> [WORK TO BE COMPLETED]:
Among the lines below, keep only those from the one containing "Select the 福大附属若葉 column header" through the one containing "Switch to the", and reproduce them exactly.

Collected data entries
◆ ◆ ◆

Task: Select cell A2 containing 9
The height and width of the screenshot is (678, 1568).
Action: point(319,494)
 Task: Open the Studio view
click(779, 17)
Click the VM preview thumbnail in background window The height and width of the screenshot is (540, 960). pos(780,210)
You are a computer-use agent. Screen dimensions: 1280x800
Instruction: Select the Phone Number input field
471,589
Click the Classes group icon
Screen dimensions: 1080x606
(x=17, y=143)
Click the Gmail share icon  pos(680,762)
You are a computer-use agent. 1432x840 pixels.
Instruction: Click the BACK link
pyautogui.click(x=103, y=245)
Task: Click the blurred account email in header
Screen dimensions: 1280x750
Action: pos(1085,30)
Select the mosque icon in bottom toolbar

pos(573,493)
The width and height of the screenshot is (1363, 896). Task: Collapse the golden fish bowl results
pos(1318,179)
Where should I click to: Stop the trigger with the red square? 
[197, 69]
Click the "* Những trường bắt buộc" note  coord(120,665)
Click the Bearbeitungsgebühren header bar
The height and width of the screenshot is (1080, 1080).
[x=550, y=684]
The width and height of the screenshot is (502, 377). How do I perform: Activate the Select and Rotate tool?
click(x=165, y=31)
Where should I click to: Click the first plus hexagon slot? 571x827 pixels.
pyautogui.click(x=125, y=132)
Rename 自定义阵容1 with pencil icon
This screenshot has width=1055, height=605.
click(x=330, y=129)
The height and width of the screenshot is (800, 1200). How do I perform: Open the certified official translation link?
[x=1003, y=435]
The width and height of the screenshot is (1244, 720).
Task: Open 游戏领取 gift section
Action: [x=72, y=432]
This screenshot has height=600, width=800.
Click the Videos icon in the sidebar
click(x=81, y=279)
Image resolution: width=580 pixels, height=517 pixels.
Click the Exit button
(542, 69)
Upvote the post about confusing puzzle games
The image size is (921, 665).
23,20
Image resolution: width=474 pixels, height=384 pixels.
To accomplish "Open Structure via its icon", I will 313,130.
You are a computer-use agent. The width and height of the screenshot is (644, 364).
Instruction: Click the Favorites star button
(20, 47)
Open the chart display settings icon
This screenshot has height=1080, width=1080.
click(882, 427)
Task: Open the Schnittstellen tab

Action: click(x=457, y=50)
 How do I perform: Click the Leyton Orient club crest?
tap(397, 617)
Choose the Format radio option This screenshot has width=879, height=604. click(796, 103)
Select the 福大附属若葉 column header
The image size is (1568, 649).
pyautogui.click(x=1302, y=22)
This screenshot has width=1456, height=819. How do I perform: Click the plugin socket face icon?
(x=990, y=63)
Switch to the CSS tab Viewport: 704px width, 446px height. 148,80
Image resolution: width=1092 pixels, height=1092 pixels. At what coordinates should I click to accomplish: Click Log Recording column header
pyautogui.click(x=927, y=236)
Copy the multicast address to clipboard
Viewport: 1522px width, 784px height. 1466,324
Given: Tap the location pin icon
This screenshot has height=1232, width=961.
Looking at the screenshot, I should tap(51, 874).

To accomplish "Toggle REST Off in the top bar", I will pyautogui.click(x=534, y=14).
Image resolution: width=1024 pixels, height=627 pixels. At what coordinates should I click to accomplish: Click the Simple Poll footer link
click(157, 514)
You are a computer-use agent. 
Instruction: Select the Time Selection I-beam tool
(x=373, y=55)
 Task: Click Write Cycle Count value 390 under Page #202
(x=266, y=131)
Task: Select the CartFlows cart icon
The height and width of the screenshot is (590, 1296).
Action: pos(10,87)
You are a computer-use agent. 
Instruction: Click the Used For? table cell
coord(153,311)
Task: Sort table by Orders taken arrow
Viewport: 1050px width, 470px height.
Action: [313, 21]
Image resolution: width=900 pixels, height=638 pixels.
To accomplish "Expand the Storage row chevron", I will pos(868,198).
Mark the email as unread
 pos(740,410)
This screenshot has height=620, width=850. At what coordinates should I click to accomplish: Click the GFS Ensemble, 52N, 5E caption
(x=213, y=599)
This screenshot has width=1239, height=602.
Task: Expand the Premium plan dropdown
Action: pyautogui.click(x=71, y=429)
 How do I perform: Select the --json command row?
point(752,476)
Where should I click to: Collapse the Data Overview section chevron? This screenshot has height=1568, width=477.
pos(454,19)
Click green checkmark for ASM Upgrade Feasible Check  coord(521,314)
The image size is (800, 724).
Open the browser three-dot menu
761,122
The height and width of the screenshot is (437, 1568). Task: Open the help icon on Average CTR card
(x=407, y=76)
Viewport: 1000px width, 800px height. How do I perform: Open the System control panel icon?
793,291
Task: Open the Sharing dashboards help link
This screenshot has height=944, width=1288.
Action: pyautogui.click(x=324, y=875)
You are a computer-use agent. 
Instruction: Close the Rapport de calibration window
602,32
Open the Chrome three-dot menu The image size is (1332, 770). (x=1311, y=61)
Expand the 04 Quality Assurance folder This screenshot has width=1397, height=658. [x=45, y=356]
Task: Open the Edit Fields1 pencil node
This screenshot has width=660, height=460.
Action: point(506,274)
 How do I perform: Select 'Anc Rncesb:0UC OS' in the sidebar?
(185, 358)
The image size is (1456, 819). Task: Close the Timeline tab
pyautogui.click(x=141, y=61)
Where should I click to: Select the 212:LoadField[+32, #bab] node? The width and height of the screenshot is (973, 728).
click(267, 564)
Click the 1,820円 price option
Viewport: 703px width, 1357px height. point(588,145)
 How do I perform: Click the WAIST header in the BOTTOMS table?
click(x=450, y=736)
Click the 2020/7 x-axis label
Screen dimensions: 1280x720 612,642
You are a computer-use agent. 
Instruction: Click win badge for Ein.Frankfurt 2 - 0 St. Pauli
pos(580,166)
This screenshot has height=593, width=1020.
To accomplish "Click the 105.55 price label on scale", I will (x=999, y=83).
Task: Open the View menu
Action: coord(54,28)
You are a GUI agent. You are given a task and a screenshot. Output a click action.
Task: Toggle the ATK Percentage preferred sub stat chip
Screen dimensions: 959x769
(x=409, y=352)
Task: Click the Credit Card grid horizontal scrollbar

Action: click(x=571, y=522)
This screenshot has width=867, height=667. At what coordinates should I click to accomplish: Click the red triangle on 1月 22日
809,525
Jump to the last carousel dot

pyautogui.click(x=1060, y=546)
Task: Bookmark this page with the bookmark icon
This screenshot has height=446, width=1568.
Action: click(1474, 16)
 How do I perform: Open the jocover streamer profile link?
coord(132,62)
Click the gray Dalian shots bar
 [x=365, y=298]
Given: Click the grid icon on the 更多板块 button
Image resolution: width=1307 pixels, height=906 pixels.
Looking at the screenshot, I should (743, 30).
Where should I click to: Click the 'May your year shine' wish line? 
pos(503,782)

◆ ◆ ◆

> [EXERCISE SOLUTION]:
Select the 福大附属若葉 column header
The image size is (1568, 649).
pyautogui.click(x=1302, y=22)
This screenshot has width=1456, height=819. How do I perform: Click the plugin socket face icon?
(x=990, y=63)
Switch to the CSS tab Viewport: 704px width, 446px height. 148,80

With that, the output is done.